The study conducted by the Brazilian researchers has proved what has been part of traditional knowledge – the blueberries have incredible anti-nociceptive and anti-inflammatory properties that make its consumption helpful for the treatment of inflammatory disorders. They stimulate your bodily functions to heal and kill germs. The anti-inflammatory and antioxidant properties of the blueberries work in conjunction to form an effective way to tackle inflammation and alleviate muscle soreness.

Also, it has been found that some phytochemicals found in blueberries may reduce inflammatory processes in tissues by improving the cell membrane’s ability to allow better transition of vital nutrients and chemical signals in and out of the cell. As you all know, the body’s response to inflammation is to pile up immune cells at the affected area. This can overwhelm the movement of the cells and other vital compounds needed to heal inflammation and movement of debris caused by the infection. So, by improving this vital exchange and transport, these phytochemicals speed up the healing process.

You can enjoy them with a breakfast bowl of oatmeal. This will further increase the fiber content of the meal and can help you remain full for a longer time, which is very helpful in case you are looking to lose weight. Another option is to eat blueberries as a mid-day snack.

  • Black tea

Black tea

We all are well acquainted with the antioxidant abilities of the green tea. However, when it comes to healing muscle soreness and treating DOMS (delayed onset muscle soreness), the black tea extracts might be more beneficial. The root cause of the DOMS is inflammation in the muscle fibers and elevated cortisol levels and the chemical called theaflavin present in the black tea can be effective in dealing with it.

An American study published in the Journal of the International Society of Sports Nutrition has, in fact, scientifically backed black tea as an effective solution for muscle soreness. For the study, 18 college-aged males with more than one year of experience in weight training were selected for the study. They were randomly asked to take a dose of black tea extract prior to completing a sprint interval test to exhaustion. Over the period of nine days, the blood samples were taken and other tests were carried out.
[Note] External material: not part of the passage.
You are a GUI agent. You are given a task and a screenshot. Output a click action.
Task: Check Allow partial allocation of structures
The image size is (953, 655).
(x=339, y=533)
After the analysis of all the collected data, it was found that the study subjects who took black tea extracts demonstrated less DOMS (delayed onset muscle soreness), higher antioxidant levels, and lower cortisol levels.

The other considerable benefits of the black tea include healthy bones, lower risk of diabetes, stress relief and better immune system. Some researches even prove that antioxidants like polyphenol and catechins in tea may help prevent some types of cancer.